Old ‘Aeneid’ Gets New Digital Life
Thanks to the efforts of Digita Vaticana, a nonprofit organization affiliated with the Vatican Library in Italy, people around the world can browse priceless ancient manuscripts online for free. As part of a years-long digitization project to convert the library’s roughly 80,000 manuscripts and texts (which include drawing and notes from the likes of Michelangelo and Galileo) into digital format. The organization’s latest completion for conversion is a 1,600-year-old illuminated version of the Virgil’s Aeneid. Known as the Vergilius Vaticanus, it is one of the world’s oldest versions of the Latin epic poem. Sadly, it is incomplete– the beginning pages have been lost, and many other badly damaged; only 76 pages, including some 50 illustrations, remain (for comparison, if the original contained all of Virgil’s canonical works, which was standard for the time, it would have totaled 440 pages with about 280 illustrations). The digitization process is quite tedious; Digita Vaticana expects their project to take 15 years and cost over 55 million USD. Many see it as a small price to pay to make these ancient treasures available for free to people around the world.

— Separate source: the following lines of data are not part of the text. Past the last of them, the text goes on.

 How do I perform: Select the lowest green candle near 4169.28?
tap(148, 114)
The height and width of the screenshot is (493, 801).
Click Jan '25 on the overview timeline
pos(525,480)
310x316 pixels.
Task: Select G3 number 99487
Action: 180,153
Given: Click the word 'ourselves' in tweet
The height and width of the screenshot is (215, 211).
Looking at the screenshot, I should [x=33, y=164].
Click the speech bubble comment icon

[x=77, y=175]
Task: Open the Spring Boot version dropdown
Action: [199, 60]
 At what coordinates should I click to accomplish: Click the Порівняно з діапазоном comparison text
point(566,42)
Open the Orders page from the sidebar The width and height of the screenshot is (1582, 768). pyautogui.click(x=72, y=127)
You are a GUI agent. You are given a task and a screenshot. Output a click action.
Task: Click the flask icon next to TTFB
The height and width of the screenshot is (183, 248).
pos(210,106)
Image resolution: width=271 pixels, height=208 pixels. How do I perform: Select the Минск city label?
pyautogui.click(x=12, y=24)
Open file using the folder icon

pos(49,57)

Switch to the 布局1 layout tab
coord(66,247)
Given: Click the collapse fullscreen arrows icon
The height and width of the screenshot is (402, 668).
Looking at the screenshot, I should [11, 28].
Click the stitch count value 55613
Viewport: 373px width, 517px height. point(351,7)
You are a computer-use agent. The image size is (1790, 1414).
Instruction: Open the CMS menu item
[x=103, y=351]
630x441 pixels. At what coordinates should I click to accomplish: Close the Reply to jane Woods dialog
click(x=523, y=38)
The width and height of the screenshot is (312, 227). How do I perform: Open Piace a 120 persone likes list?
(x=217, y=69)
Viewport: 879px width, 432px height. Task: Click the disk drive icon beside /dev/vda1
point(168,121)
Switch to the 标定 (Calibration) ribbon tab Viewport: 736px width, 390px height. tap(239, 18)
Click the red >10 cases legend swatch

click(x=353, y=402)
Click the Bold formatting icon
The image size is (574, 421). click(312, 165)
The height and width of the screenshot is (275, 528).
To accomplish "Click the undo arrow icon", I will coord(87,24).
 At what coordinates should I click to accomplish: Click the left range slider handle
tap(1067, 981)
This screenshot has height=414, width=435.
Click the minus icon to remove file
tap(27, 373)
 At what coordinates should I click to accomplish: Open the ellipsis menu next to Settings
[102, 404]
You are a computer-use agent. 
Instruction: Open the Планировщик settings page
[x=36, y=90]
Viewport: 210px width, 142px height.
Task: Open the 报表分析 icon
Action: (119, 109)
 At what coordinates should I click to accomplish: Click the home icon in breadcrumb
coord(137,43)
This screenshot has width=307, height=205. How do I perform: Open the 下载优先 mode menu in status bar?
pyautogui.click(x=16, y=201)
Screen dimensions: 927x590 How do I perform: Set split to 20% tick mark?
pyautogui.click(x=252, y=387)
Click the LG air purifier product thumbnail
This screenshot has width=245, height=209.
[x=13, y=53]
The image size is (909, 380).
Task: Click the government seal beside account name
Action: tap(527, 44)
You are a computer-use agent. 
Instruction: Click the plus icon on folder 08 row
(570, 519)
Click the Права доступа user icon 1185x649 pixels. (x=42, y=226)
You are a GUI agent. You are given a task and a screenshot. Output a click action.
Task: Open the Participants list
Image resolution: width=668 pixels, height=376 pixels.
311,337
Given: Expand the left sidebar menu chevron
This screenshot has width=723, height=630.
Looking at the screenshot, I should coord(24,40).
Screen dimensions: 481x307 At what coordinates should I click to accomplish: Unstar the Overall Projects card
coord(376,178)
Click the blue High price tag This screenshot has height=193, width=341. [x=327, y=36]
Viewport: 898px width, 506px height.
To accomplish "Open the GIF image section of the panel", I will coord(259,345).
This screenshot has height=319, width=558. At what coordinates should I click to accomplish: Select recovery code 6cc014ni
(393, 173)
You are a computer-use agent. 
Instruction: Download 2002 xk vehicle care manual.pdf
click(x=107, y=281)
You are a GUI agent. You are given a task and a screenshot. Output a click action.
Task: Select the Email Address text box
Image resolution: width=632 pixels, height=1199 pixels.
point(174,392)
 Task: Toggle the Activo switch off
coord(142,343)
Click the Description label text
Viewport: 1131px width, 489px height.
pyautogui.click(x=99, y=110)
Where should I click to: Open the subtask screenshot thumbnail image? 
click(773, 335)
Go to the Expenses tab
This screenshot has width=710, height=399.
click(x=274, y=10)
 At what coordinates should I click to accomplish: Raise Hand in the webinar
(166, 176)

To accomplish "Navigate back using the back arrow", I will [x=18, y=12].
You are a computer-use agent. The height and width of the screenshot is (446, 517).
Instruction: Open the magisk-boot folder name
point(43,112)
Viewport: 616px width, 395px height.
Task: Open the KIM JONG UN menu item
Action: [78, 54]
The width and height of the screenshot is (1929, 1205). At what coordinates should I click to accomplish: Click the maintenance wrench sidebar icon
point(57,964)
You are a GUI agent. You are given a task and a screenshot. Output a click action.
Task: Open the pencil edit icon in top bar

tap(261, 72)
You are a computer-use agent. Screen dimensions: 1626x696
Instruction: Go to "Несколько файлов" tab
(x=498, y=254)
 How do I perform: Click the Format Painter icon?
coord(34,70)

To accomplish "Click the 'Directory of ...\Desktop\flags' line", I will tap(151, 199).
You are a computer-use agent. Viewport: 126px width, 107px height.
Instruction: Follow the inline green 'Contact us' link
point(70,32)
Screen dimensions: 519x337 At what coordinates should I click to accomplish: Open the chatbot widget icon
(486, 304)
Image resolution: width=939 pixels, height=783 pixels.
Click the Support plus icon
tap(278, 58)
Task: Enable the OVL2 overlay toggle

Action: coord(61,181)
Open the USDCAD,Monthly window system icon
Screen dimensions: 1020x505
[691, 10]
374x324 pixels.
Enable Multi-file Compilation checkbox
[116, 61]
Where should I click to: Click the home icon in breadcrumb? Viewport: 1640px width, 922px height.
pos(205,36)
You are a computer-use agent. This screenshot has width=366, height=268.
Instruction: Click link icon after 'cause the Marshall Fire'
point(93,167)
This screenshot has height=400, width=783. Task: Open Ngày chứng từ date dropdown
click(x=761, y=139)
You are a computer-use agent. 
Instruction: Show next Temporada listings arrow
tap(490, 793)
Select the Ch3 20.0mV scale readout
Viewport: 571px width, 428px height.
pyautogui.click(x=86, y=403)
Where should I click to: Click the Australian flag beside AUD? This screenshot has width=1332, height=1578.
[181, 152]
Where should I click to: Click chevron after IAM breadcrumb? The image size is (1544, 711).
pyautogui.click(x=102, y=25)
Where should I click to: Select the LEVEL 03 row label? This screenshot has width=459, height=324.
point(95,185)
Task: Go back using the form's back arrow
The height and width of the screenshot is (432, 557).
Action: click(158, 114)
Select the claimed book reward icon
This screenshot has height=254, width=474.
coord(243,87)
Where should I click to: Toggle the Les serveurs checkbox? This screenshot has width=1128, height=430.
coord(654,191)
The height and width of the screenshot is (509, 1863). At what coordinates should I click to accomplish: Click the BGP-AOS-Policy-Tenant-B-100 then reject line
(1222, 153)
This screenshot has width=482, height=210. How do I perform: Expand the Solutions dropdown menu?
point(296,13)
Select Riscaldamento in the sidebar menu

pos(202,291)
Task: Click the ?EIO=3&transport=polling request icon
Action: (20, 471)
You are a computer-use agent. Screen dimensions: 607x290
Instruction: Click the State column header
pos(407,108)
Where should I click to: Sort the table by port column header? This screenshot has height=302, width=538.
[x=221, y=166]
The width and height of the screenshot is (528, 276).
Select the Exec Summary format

Art World Grieves Attack on Nice
Time and again the art world comes together to show solidarity when tragedy strikes, and the recent attack on Nice is no exception. Last week, 84 were left dead and another 50 in critical condition after a truck drove into a crowd celebrating Bastille Day–“Horror has again struck France,” said French President Francois Hollande. As many attempt to make sense of a senseless act, art helps those around the world express their grief and show solidarity for the victims, their families, and the country of France. This Huffington Post article has gathered many of the images circulating the Internet–some show anger and others sadness, but all show the ability for art to express what language cannot in the wake of unspeakable loss.
Dancing With Your Shadow
A public installation at the Mesa Arts Center in Arizona is encouraging people to dance by basically turning a chunk of pavement into an artistic version of Dance Dance Revolution. The project, officially called “Mesa Musical Shadows,” works by encouraging visitors to play with their shadows. Using light sensors paired with speakers built into mosaic tiles, individuals can create music by moving their shadow (and of course, themselves) across the tiles, each of which plays a unique note. As many people “play” together, a beautiful, jumbled soundscape results. Programmers intend to watch how people use the installation and actually reprogram it to allow for more complicated and nuanced responses to movement. Perhaps most importantly, the installation is reminding visitors to forget about how they look dancing, and focus on the fun they’re having creating spontaneous tunes just by hopping around!